Vertical Integration of AI Infrastructure Is Accelerating Beyond Compute

SoftBank converting factory space into battery manufacturing for its own data centres, hyperscalers signing $7.5 billion bespoke lease structures, and Foxconn pivoting its AI server division to grow faster than its Apple smartphone business collectively point to a structural shift: the largest AI infrastructure consumers are internalising supply chain components — energy storage, facility development, server assembly — that were previously outsourced. This is not efficiency optimisation; it is strategic de-risking in response to supply chain fragility flagged by Axios and power grid constraints documented across multiple markets. The implication for investors is that the addressable market for third-party infrastructure services may be smaller than projected if hyperscalers continue to bring critical layers in-house, while companies with proprietary energy and cooling solutions gain unexpected strategic value.

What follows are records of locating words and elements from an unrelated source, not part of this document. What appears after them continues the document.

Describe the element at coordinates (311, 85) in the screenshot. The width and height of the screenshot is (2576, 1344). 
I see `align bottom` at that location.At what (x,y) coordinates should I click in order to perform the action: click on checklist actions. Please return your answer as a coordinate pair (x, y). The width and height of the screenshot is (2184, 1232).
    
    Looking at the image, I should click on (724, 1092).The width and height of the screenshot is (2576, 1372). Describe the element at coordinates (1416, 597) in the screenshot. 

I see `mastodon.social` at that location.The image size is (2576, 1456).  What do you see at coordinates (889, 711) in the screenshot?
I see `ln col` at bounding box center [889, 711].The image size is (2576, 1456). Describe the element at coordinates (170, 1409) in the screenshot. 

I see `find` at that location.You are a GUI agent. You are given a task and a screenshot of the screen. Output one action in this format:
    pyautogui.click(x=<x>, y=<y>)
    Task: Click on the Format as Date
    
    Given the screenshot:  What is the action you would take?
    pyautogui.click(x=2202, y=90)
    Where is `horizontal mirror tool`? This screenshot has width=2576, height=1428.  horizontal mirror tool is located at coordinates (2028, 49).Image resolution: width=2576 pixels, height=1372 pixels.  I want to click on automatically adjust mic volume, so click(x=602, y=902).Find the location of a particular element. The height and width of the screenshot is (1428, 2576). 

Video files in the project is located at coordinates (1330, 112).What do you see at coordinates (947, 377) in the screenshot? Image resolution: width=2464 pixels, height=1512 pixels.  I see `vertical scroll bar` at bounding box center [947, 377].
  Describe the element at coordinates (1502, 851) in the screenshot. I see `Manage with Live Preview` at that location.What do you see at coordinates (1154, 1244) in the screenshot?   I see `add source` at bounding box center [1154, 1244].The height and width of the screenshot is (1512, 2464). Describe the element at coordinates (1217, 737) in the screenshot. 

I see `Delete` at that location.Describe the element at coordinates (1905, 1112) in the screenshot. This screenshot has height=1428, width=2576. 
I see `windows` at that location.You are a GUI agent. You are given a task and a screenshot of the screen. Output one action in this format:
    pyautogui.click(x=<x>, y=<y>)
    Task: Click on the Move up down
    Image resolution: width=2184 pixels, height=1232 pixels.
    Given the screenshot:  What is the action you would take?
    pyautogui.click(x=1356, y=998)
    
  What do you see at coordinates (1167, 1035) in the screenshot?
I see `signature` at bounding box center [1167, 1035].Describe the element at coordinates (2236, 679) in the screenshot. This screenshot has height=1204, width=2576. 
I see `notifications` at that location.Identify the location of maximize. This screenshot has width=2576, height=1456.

Singapore as the Default Neutral Infrastructure Node in Sino-US AI Rivalry

Reuters reporting on Singapore's emergence as a neutral ground for AI firms navigating US-China tensions, combined with the White House's escalation of IP theft rhetoric and DeepSeek's continued open-source releases, points to a bifurcating global AI infrastructure geography. Firms that need to operate across both regulatory jurisdictions — particularly in financial services, semiconductor supply chains, and enterprise software — are treating Singapore as the jurisdictional bridge. This is not merely diplomatic hedging; it has real capital allocation consequences, as data centre investment, talent relocation, and entity structuring decisions are being made around this geography. For fund managers with APAC exposure, Singapore's infrastructure capacity constraints will become a binding variable faster than its regulatory environment suggests.

The AI Software Revenue Divergence: Infrastructure Beats, Application Layer Disappoints

Intel, Texas Instruments, and TSMC are posting material beats driven by AI infrastructure demand. Meanwhile, Reuters flags that IBM and ServiceNow earnings triggered a software sector selloff in the same week, suggesting the productivity gains from AI are not yet translating into accelerated software revenue growth for the application layer. SAP's cloud beat — driven by AI agent integration into ERP workflows — is the partial exception, but it reflects a specific dynamic: AI embedded in mission-critical enterprise systems with high switching costs captures value more reliably than standalone AI applications competing on feature differentiation. The pattern suggests enterprise AI adoption is concentrating in infrastructure and deeply integrated workflow software, while the broader SaaS layer faces margin compression as AI features become commodity expectations rather than premium upsells.